Eu sempre fui considerado um idiota em meu colégio. Sempre fui aquele que todos odeiam e que almoça sozinho lendo um bom livro e ouvindo música. Seria hipocrisia de minha parte dizer que acordei naquela quarta-feira já sabendo que minha vida mudaria totalmente. Não. Acordei pensando ser aquele mais um dia terrível naquele frio colégio.
Eu conversava com Rafael Cosme, única pessoa que um dia me aturou. Meu único amigo, conheço há dez anos. Estamos fazendo bodas de caramelo de amizade¹. Segue a nossa conversa:
– Cosme, o que são os sonhos? – disse eu
– Como assim, Vitinho? - respondeu Rafael
– Os sonhos, ora, o que são eles?
– É o cérebro trabalhando enquanto o resto todo descansa. Nunca te ensinaram isso?
– Mas se for isso, a gente sonha o tempo todo!
– É.. Nunca pensei por esse lado.. Meu pai chegou, até amanhã, Vitinho.

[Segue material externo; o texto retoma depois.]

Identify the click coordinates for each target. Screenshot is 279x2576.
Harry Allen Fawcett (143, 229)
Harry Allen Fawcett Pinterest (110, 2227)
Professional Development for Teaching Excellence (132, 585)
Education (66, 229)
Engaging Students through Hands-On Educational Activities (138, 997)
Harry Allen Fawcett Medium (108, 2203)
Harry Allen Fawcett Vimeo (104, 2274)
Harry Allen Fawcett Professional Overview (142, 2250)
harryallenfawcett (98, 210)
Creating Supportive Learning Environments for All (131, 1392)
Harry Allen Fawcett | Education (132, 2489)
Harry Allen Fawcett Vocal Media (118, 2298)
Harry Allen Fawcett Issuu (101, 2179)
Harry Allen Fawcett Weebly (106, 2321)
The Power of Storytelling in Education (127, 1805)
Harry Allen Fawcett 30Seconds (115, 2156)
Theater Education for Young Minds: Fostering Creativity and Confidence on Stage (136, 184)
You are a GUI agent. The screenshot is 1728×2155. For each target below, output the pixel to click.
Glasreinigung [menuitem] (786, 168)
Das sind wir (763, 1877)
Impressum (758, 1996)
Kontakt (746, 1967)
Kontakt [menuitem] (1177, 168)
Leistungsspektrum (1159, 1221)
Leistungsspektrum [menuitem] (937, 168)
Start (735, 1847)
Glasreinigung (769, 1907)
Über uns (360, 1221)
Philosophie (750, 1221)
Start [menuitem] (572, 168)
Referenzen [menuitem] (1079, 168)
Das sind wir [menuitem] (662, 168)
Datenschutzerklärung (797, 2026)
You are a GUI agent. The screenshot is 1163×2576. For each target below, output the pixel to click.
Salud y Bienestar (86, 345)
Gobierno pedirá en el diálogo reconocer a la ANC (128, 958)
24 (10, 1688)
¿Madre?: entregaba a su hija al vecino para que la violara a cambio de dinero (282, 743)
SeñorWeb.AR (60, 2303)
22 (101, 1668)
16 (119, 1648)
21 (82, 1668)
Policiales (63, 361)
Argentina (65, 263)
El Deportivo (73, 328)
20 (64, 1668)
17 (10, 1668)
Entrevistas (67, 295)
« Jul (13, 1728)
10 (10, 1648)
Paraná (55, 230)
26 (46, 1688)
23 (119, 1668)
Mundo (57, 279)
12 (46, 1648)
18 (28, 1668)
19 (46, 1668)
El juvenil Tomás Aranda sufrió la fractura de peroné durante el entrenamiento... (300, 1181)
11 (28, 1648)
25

Despedi-me de Rafael, enfiei as mãos nos bolsos do casaco e voltei para dentro do colégio. Não imaginava que faltavam poucos minutos para que aquela quarta-feira mudasse de um qualquer, para um dia especial. Comecei a ouvir uns barulhos estranhos que pareciam vir de um local fechado, mas de onde? De onde vinham aqueles ruídos que me arrepiavam? Não sabia. Continuei a procurar, então. Parecia que a cada vez que o som aumentava, mais distante eu estava dele. Eis que acho uma porta tremendo. Era ali, vinha dali o tal barulho estranho! Abri a porta. Assustei-me com o tamanho daquela máquina. Comecei a analisar aquilo, e depois de muito tempo achei uma sigla: “MDS”. Mas o que aquilo significava? Aparentemente, nada.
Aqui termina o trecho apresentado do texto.